- **Requests**:
a - From the comment thread on gold and housing, copy the part that opens with the words containing "Timing is everything." and closes with "time high, etc.".
b - Turn the paragraph in the comment thread on gold and housing that begins "Timing is everything" into a short bulleted list that keeps its main points.

- **Source**:
====
This is sorta the point. What should also outpace inflation? Real estate. IMO, gold is like life insurance. Go without any at your risk, too much is a waste of resources, and it’s not likely one will be jumping for joy the day it’s collected.

 
Comment by Michael Viking
2009-10-06 07:47:59

Since I can’t see your face, I can’t tell if your tongue is in your cheek or not. Considering the long-standing inflation/deflation arguments are you predicting lots of inflation? Housing - even at today’s prices - might do well in that kind of environment, no?

 
Comment by packman
2009-10-06 08:02:57

IMO, gold is like life insurance. Go without any at your risk, too much is a waste of resources, and it’s not likely one will be jumping for joy the day it’s collected.

+1 on that philosophy. As most here know - I’m a big gold proponent, but it’s only for insurance reasons. Being that there are no currencies on the gold standard - and (unfortunately) probably never will be unless something weird happens, its value is truly only driven by expectations of possible dire circumstances.

But - like life insurance - it’s something worth having, and does have significant intrinsic value.

The one distinction with gold at least is that’s it doesn’t expire like life insurance - you can pass it on.

 
Comment by FB wants a do over
2009-10-06 08:13:47

Timing is everything. Gold appears to be a better investment at the moment versus buying a house. Taxes, death and inflation are a given. How do house prices continue the upward trajectory in the near term (5-10 years) with flat wages, high unemployment, tighter lending standards, record foreclosures, rental vacancies at an all time high, etc.
====
- **Supplied information**:
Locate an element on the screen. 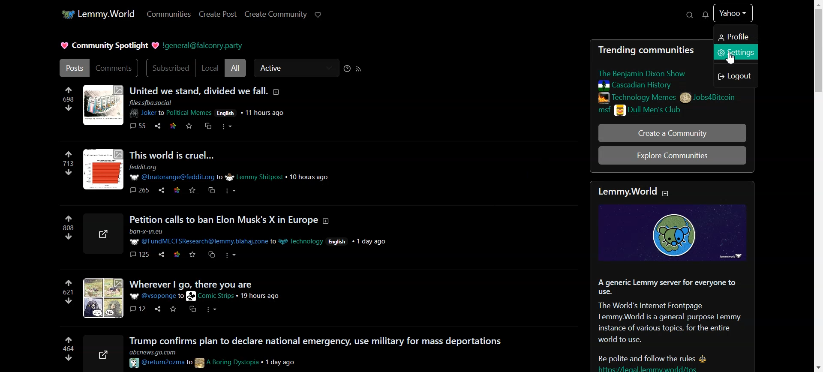 The height and width of the screenshot is (372, 823). Profile is located at coordinates (735, 35).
====
- **Answers given**:
a -
Timing is everything. Gold appears to be a better investment at the moment versus buying a house. Taxes, death and inflation are a given. How do house prices continue the upward trajectory in the near term (5-10 years) with flat wages, high unemployment, tighter lending standards, record foreclosures, rental vacancies at an all time high, etc.

b -
- Timing is everything.
- For now, gold looks like a better investment than buying a house.
- Taxes, death and inflation are a given.
- It's hard to see how house prices keep rising over the next 5-10 years, given:
  - flat wages
  - high unemployment
  - tighter lending standards
  - record foreclosures
  - rental vacancies at an all-time high